PROBLEM
Write out every record below exactly as it appears, omitting the pictures.

--- START ---

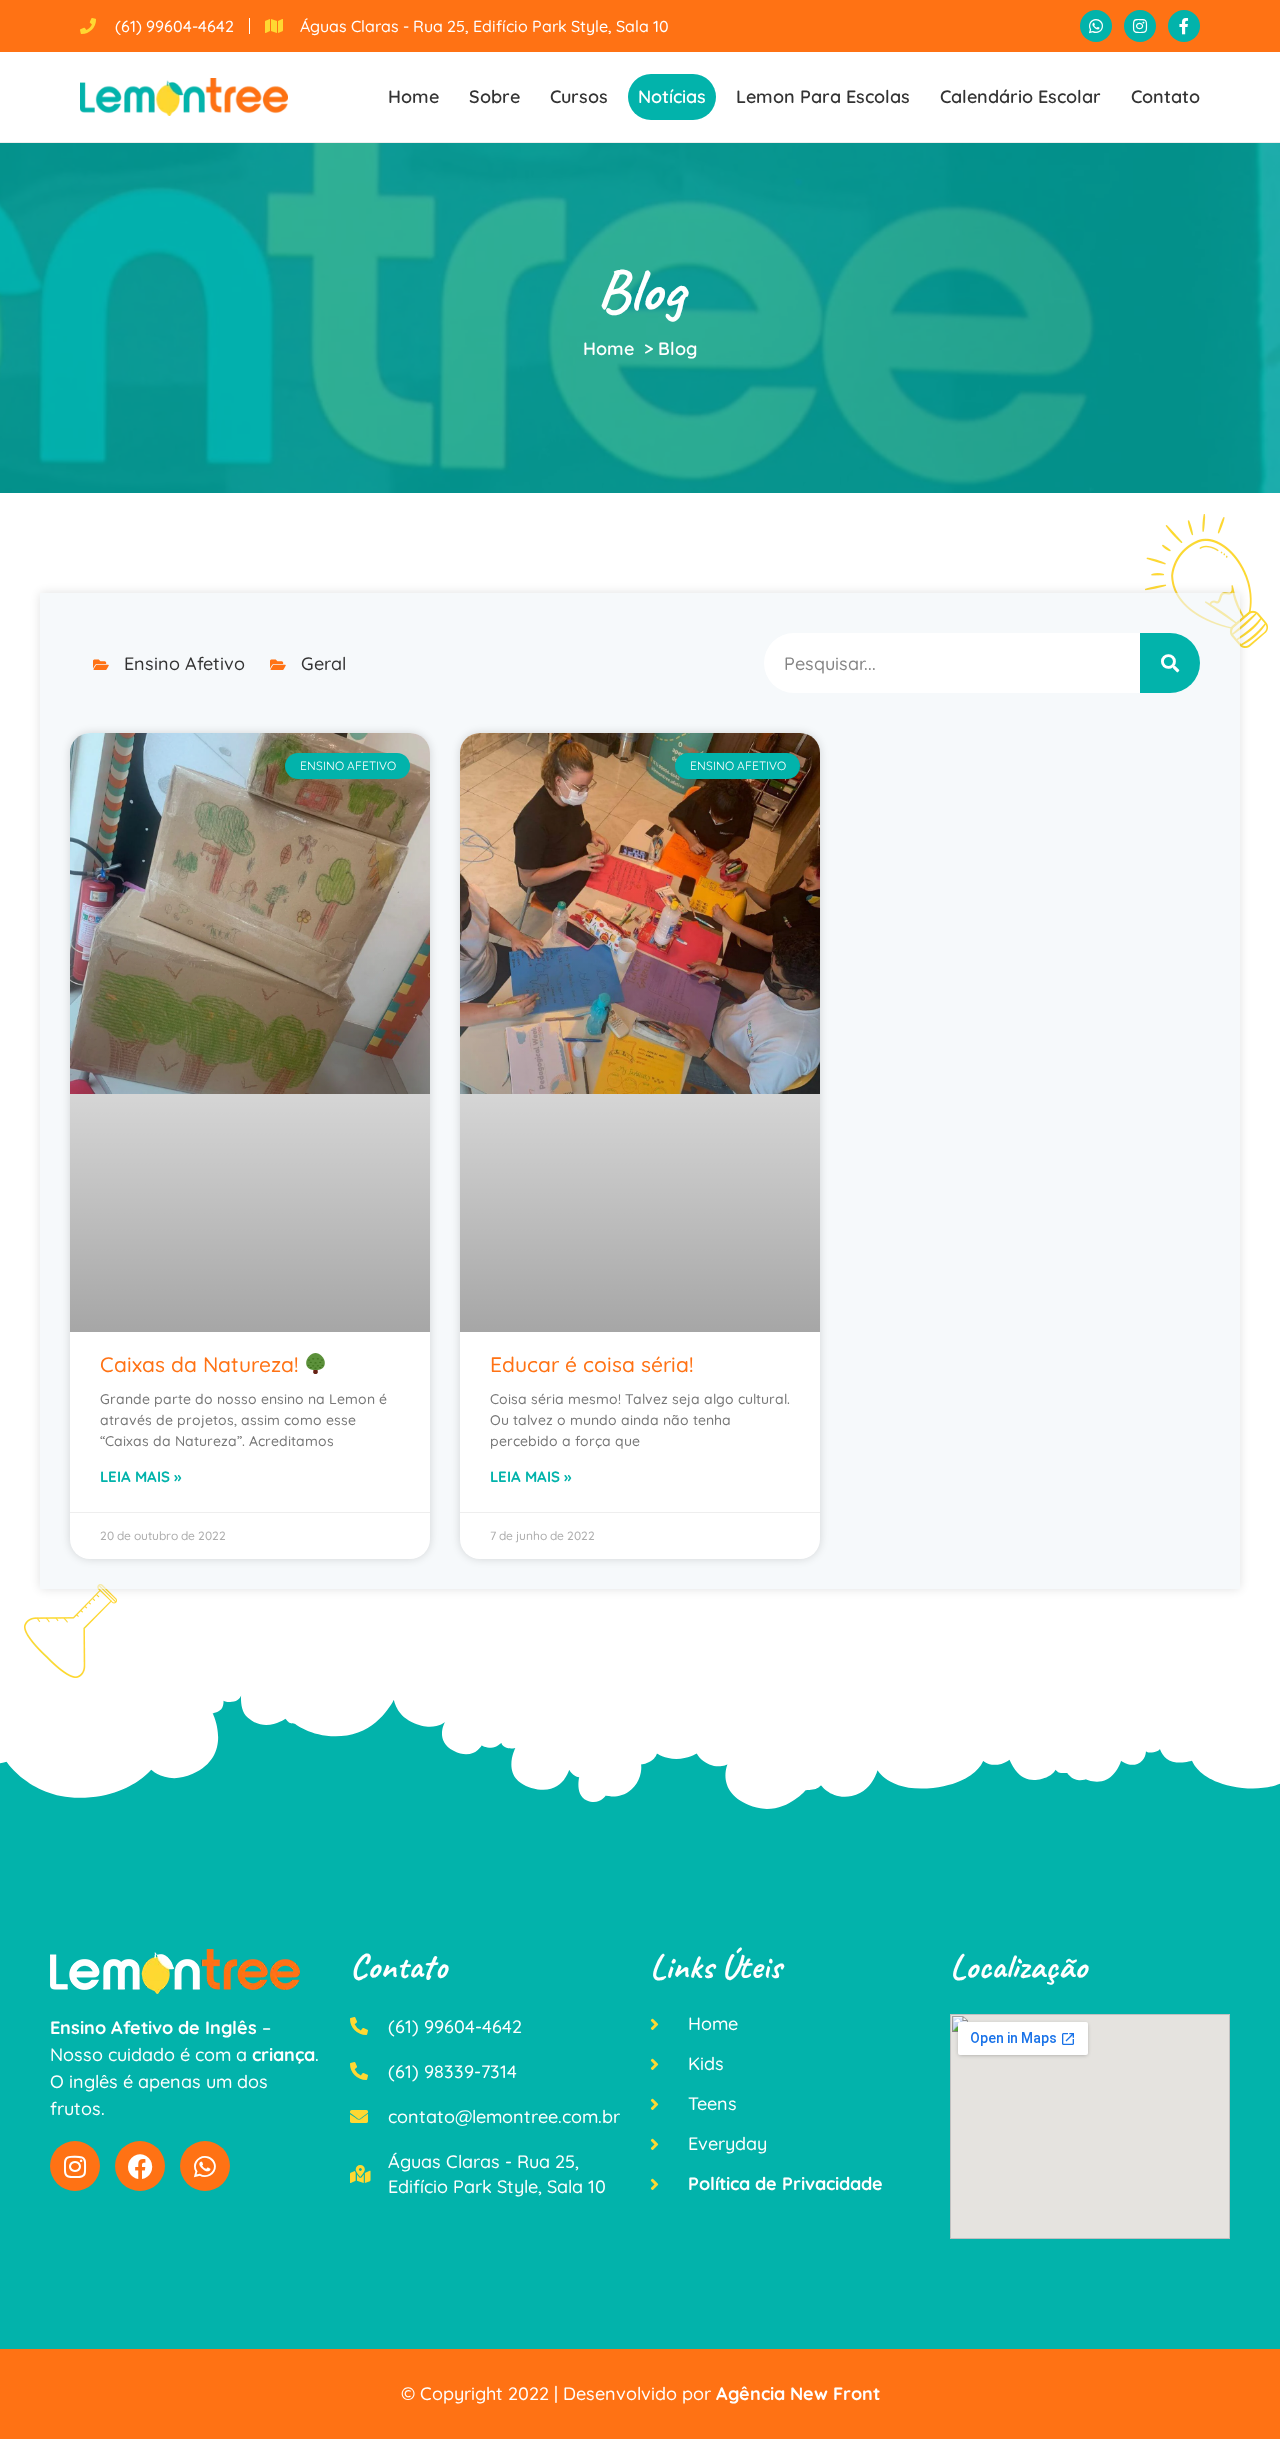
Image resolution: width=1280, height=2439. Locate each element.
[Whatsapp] (1096, 26)
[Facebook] (140, 2166)
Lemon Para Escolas (823, 96)
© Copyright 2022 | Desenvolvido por (640, 2393)
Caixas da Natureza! (202, 1364)
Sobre (494, 96)
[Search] (1170, 663)
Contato (1165, 96)
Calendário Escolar (1020, 96)
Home (413, 96)
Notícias (672, 96)
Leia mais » (140, 1476)
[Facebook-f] (1184, 26)
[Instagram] (1140, 26)
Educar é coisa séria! (591, 1364)
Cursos (579, 96)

--- END ---

THE ANSWER
Image resolution: width=1280, height=2439. Locate each element.
[Whatsapp] (1096, 26)
[Facebook] (140, 2166)
Lemon Para Escolas (823, 96)
© Copyright 2022 | Desenvolvido por (640, 2393)
Caixas da Natureza! (202, 1364)
Sobre (494, 96)
[Search] (1170, 663)
Contato (1165, 96)
Calendário Escolar (1020, 96)
Home (413, 96)
Notícias (672, 96)
Leia mais » (140, 1476)
[Facebook-f] (1184, 26)
[Instagram] (1140, 26)
Educar é coisa séria! (591, 1364)
Cursos (579, 96)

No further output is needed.